TEXT SHOWN:
◆ ◆ ◆

The convolutional network implemented in ccv is based on Alex Krizhevsky's ground-breaking work
presented in:

ImageNet Classification with Deep Convolutional Neural Networks, Alex Krizhevsky, Ilya Sutskever, and Geoffrey E. Hinton, NIPS 2012

The parameters are modified based on Matthew D. Zeiler's work presented in:

Visualizing and Understanding Convolutional Networks, Matthew D. Zeiler, and Rob Fergus, Arxiv 1311.2901 (Nov 2013)

The multi-GPU implementation was heavily influenced by:

One Weird Trick for Parallelizing Convolutional Neural Networks, Alex Krizhevsky, ICLR 2014

The VGG-D model trained is based on:

Very Deep Convolutional Networks for Large-Scale Image Recognition, Karen Simonyan, Andrew Zisserman, ICLR 2015*

How it works?
-------------

With advances in GPGPU programming, we can have very deep convolutional networks (with over
50 million parameters) trained on millions of images. It turns out that once you have both and
a bag of tricks (dropout, pooling etc.), the resulted convolutional networks can achieve good
image classification results.

	> ./cnnclassify ../samples/dex.png ../samples/image-net-2012-vgg-d.sqlite3 | ./cnndraw.rb ../samples/image-net-2012.words ../samples/dex.png output.png

Check `output.png`, the convolutional networks suggest a few possible relevant classes in the
top left chart.

What about the performance?

◆ ◆ ◆

PROMPT: Please explain, using the ccv convolutional network text, why the resulting convolutional networks can achieve good image classification results.

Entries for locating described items
◆ ◆ ◆

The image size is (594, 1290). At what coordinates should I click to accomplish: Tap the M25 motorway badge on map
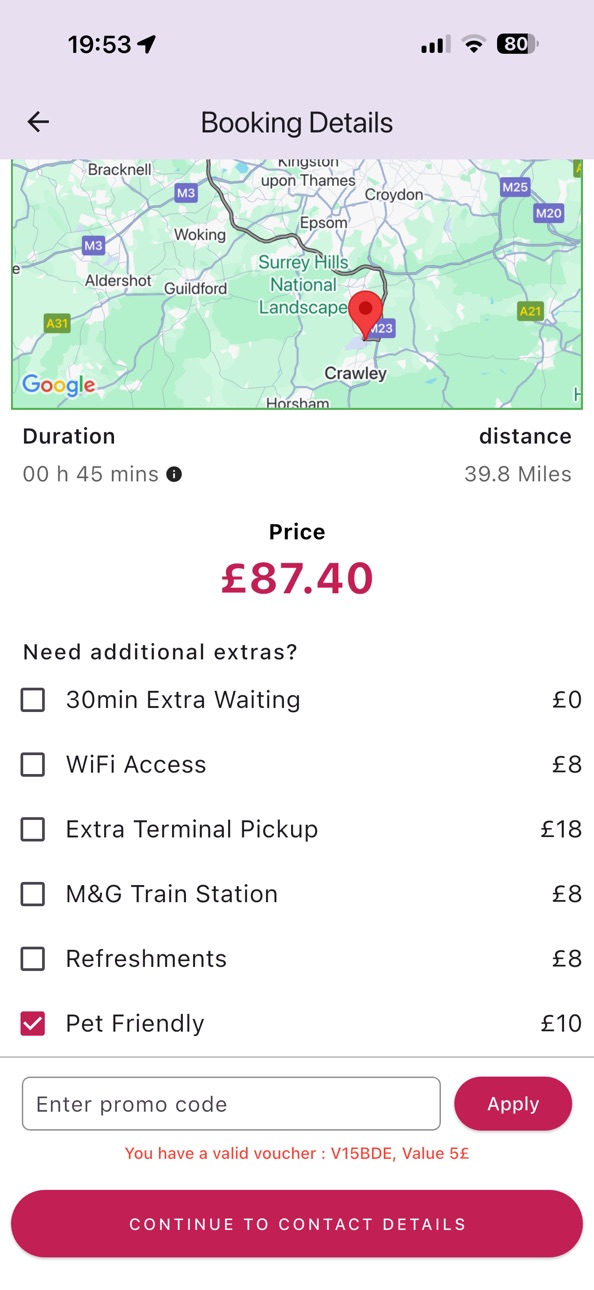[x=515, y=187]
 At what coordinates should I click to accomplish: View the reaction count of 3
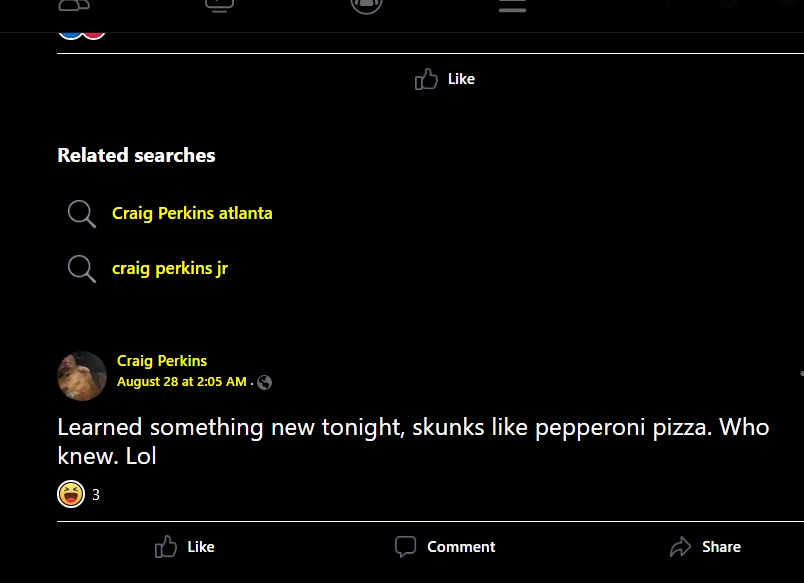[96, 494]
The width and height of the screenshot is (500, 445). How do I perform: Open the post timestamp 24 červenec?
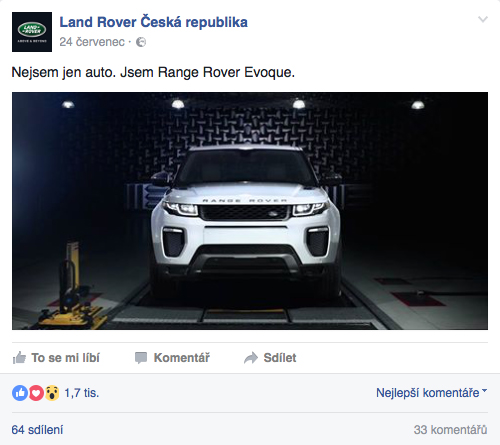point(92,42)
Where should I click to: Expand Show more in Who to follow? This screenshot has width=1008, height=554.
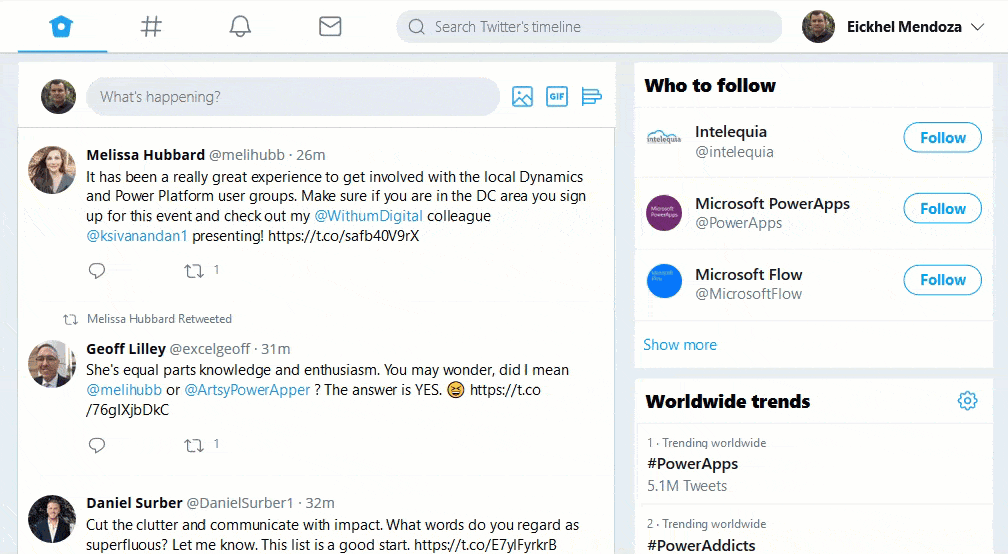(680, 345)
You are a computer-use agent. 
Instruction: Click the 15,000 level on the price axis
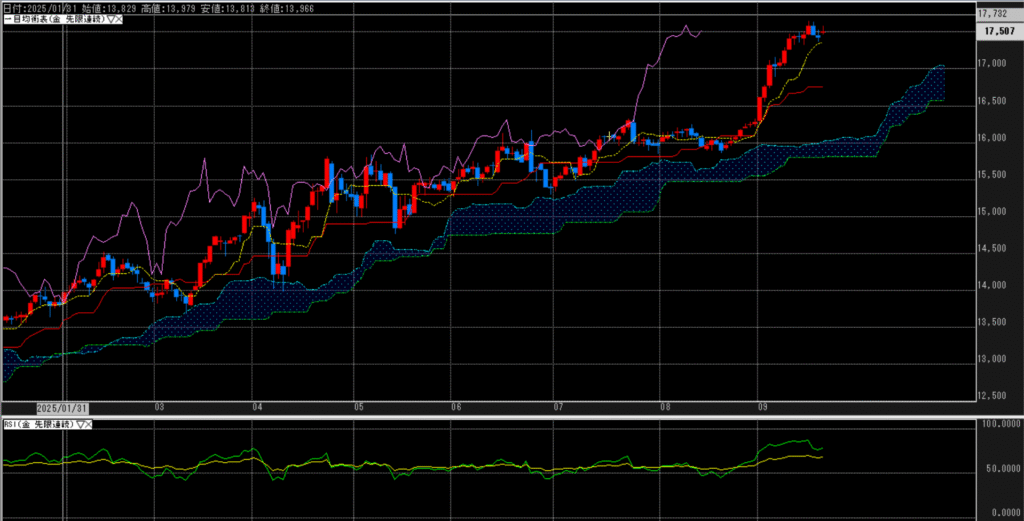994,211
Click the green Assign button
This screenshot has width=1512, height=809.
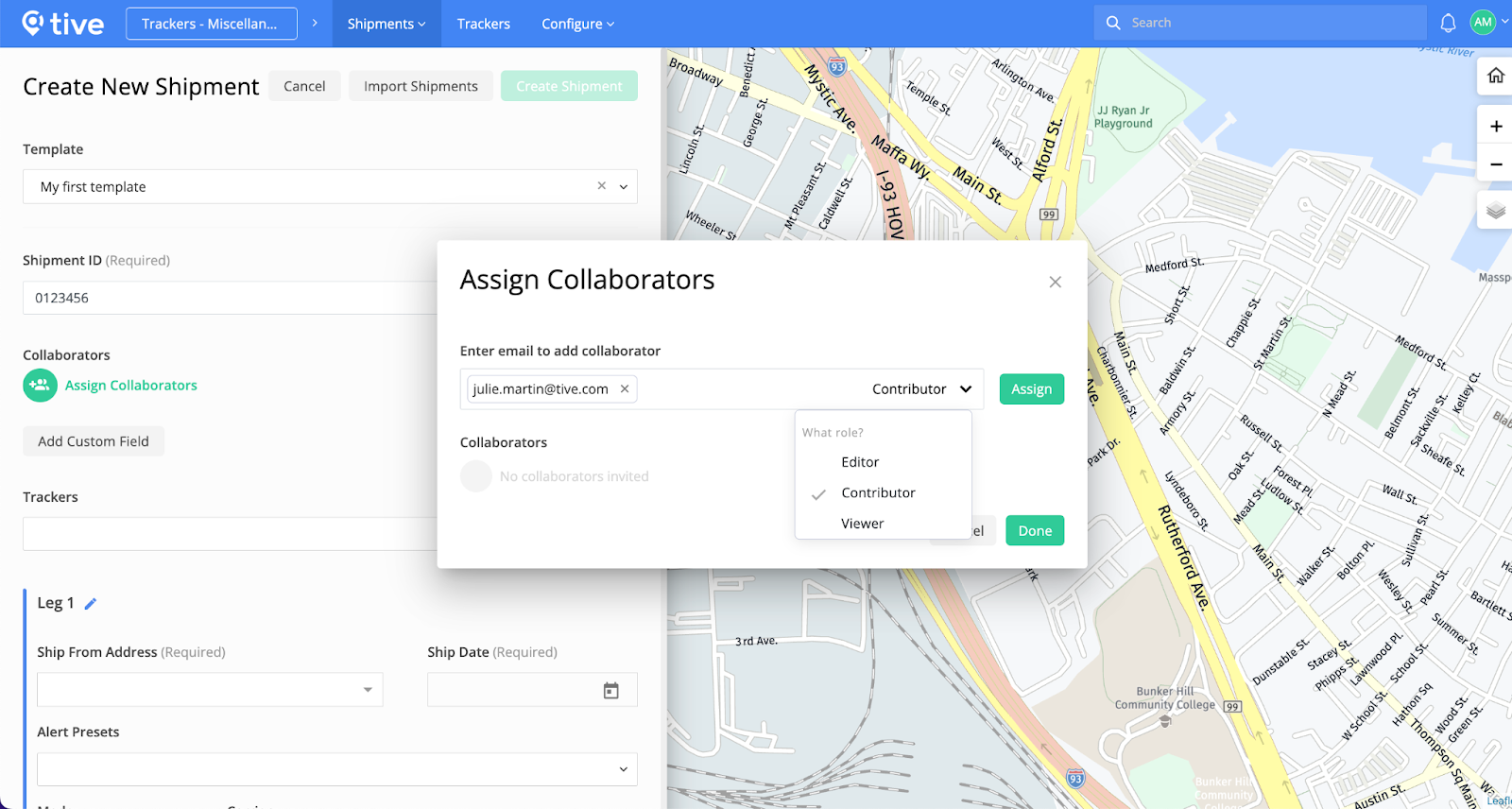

◆ ◆ ◆

SOLUTION TO THIS PROBLEM: Advances in GPGPU programming make it possible to train very deep convolutional networks, with over 50 million parameters, on millions of images. With both of these plus a bag of tricks such as dropout and pooling, the resulting networks can achieve good image classification results.